A former employee of Block (formerly known as Square) is accused of downloading Cash App reports containing sensitive data belonging to customers, according to multiple reports on Wednesday (April 6).
Block said in a filing with the U.S. Securities and Exchange Commission (SEC) that a former employee was permitted to access and download the reports as part of his job but the action was taken without permission after the person was no longer an employee.
The data affected by the breach include full names of consumers, brokerage account numbers, holdings, portfolio values and stock trading activity for the day.
“While this employee had regular access to these reports as part of their past job responsibilities, in this instance these reports were accessed without permission after their employment ended,” according to the filing.
Block conducted a review of the leaked reports and said it’s reaching out to the 8.2 million current and former Cash App users to inform them about the breach. The victims will be advised about the information that was exposed and what they can do to lower the risk of fraud and unauthorized access to their accounts.

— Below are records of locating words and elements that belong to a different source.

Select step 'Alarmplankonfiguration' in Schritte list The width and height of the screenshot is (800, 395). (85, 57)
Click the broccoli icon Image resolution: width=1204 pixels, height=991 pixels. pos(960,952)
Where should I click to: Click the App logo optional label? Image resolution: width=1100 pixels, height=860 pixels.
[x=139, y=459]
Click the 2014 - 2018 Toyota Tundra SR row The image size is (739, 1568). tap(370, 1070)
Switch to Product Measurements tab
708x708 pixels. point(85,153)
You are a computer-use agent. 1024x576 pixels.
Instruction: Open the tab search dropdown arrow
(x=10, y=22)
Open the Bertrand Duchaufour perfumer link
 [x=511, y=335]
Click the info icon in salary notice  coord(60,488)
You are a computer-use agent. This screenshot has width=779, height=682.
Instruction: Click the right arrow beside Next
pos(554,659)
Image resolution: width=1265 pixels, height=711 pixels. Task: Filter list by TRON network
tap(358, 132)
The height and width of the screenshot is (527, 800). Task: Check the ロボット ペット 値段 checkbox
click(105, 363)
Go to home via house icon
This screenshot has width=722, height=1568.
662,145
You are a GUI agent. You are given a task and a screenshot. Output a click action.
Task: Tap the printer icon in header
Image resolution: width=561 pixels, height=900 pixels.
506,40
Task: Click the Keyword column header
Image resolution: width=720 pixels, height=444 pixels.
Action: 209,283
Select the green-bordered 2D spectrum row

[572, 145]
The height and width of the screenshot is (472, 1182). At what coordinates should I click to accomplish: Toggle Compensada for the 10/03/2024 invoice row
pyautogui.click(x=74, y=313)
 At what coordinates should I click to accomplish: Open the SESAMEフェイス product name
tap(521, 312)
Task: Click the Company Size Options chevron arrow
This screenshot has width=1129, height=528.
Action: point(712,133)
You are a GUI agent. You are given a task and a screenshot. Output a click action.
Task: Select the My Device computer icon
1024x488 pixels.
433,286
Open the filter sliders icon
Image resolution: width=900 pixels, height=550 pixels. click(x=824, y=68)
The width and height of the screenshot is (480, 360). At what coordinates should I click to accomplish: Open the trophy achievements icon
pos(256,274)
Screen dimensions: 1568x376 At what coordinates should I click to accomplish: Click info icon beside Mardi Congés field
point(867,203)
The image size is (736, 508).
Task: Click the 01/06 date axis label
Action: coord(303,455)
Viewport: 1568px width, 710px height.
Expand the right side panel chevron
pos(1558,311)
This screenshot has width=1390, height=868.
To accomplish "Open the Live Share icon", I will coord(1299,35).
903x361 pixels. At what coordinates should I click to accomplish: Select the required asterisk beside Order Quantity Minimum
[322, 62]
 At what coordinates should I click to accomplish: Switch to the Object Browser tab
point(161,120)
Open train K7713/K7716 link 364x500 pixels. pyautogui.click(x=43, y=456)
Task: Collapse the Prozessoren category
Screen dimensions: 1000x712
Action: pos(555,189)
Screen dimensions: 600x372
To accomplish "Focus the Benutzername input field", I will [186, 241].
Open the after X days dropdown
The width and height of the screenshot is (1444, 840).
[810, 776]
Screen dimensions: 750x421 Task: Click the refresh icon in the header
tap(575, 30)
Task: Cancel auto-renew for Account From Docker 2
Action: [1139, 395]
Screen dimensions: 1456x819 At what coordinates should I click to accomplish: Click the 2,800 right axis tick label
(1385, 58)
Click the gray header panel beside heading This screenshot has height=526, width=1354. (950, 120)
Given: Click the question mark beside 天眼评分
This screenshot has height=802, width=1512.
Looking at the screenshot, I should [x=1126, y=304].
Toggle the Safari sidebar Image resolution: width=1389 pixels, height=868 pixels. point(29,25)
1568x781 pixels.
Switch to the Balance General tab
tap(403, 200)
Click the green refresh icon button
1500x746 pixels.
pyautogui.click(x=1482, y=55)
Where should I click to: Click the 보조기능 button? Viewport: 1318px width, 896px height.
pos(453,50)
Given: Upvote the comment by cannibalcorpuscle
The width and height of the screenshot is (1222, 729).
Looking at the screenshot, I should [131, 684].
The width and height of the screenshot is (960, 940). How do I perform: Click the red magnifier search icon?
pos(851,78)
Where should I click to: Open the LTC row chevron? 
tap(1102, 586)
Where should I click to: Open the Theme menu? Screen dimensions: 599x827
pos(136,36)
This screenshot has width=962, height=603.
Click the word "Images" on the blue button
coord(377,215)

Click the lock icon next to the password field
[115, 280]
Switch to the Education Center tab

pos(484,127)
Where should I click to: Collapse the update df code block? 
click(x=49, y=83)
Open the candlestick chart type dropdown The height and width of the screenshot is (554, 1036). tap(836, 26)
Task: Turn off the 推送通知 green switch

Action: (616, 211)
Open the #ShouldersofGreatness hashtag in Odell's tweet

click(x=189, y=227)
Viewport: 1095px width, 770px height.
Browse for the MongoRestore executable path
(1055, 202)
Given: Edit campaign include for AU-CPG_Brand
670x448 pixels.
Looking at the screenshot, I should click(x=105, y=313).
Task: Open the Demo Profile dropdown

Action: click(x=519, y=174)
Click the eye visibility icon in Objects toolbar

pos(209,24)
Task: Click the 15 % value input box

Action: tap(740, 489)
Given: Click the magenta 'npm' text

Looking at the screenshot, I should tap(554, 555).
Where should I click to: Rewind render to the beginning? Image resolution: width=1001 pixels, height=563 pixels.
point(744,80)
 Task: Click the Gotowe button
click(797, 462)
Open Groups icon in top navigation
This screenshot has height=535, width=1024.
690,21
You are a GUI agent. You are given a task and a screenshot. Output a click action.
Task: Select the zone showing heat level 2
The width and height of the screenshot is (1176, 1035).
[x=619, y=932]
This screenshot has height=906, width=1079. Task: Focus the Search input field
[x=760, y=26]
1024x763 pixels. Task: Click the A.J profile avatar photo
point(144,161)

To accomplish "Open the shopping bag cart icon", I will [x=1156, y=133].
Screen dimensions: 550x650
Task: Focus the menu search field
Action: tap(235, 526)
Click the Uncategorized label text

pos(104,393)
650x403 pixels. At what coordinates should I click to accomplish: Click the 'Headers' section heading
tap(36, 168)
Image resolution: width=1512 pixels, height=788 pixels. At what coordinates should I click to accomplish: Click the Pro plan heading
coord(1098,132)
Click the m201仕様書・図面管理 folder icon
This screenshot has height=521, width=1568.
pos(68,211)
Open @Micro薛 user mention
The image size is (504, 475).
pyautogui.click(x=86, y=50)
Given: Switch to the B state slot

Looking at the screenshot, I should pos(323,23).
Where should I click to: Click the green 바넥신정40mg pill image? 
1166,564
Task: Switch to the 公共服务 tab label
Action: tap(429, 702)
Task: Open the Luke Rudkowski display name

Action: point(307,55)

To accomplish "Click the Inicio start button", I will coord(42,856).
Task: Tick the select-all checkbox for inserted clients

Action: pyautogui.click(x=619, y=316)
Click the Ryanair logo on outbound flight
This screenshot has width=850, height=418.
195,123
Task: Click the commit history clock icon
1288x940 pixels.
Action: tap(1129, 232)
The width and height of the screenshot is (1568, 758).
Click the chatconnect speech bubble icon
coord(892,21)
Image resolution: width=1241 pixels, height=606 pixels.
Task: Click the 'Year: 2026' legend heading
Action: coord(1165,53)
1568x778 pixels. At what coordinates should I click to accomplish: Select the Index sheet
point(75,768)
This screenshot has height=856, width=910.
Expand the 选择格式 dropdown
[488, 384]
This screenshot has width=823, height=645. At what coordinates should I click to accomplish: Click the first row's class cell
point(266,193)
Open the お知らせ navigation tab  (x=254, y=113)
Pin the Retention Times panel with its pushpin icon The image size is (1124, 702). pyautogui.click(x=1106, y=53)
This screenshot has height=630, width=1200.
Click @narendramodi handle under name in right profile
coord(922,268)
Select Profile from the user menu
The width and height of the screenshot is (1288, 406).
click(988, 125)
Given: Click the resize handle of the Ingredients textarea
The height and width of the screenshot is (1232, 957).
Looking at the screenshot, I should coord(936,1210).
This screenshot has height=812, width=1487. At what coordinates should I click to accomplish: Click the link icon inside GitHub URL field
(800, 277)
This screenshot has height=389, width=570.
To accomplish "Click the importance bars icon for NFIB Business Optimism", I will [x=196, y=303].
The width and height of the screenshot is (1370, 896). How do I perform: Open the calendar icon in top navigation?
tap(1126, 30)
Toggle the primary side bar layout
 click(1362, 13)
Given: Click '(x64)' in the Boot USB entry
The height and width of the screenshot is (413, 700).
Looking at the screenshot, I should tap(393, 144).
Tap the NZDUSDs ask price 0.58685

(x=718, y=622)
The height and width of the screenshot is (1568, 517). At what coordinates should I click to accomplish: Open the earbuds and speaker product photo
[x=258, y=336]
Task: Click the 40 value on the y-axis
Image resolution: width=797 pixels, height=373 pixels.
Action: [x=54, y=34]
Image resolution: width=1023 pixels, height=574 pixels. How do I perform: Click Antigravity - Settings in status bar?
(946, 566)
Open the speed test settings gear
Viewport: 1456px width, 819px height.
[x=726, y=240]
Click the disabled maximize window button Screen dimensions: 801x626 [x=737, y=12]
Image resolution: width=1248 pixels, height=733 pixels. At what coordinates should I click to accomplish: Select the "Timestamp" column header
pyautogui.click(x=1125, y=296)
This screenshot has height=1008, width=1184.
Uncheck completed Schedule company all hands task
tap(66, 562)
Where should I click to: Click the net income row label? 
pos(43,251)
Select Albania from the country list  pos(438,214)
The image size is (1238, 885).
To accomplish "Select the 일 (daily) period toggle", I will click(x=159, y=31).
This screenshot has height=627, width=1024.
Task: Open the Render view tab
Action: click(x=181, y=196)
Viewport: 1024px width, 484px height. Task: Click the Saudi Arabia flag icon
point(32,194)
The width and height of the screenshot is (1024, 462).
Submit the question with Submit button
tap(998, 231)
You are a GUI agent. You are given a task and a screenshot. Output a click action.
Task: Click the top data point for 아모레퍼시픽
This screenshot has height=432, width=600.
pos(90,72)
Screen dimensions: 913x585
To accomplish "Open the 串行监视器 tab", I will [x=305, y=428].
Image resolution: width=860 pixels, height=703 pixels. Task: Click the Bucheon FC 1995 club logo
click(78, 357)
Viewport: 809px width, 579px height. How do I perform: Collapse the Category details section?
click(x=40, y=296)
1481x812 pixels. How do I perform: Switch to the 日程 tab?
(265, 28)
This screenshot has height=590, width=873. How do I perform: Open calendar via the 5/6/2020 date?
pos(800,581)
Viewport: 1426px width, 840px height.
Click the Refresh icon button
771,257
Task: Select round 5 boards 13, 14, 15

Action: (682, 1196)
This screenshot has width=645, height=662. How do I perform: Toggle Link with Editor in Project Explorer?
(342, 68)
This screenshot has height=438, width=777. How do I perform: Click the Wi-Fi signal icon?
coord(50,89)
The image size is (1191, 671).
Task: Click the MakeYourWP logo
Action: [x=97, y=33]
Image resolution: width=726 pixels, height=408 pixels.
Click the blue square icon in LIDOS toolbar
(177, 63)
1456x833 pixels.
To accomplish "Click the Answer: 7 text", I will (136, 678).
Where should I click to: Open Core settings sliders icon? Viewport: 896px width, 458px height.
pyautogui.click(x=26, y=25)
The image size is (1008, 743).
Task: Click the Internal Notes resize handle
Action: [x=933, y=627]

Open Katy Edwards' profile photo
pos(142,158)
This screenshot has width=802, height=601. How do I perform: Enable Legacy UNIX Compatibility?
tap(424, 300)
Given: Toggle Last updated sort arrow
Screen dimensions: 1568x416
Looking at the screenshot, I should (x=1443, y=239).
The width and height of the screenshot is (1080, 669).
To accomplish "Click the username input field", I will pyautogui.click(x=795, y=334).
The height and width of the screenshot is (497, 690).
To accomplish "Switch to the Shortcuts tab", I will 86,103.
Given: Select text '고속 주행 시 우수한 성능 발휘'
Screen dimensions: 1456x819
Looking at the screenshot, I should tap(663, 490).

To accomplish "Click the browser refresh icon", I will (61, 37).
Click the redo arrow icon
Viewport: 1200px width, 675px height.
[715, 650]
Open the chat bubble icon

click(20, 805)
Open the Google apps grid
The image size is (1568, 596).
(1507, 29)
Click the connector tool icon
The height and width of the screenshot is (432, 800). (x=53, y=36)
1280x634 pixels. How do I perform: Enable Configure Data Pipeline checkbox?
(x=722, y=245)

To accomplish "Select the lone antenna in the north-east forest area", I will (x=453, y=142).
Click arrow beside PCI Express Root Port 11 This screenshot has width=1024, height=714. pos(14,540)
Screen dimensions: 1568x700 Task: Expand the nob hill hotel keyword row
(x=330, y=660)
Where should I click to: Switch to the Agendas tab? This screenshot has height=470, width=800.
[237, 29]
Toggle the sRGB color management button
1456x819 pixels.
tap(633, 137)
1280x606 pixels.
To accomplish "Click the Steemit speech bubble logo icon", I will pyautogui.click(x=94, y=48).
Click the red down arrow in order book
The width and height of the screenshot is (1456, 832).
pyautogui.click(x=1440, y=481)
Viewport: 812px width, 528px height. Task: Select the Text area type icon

“I speak to data breach victims almost every day, and many don’t fully grasp the impact a breach can have,” attorney Richard P. Console, Jr. told JDSupra. “Once your sensitive personal data falls into the hands of cybercriminals, you have a much higher risk of identity theft for the rest of your life. If a company allows your personal data to be stolen, holding that company accountable through a class action lawsuit may be the only way to obtain fair compensation and to send a message to other companies to be more careful.”
Block, headquartered in Silicon Valley, owns numerous businesses, including Cash App, Afterpay, Weebly and Tidal. The company has a workforce totaling about 8,500 employees and generates an estimated $17 billion in annual revenue.
In the SEC filing, Block said that the company takes consumers’ data security seriously and is continuing to review and strengthen its administrative and technical safeguards. Its investigation is still ongoing, and costs associated with the incident can’t be predicted.
Based on its preliminary assessment and currently known information, Block said that it doesn’t think the breach will result in a material impact on its business, operations or financial results, according to the filing.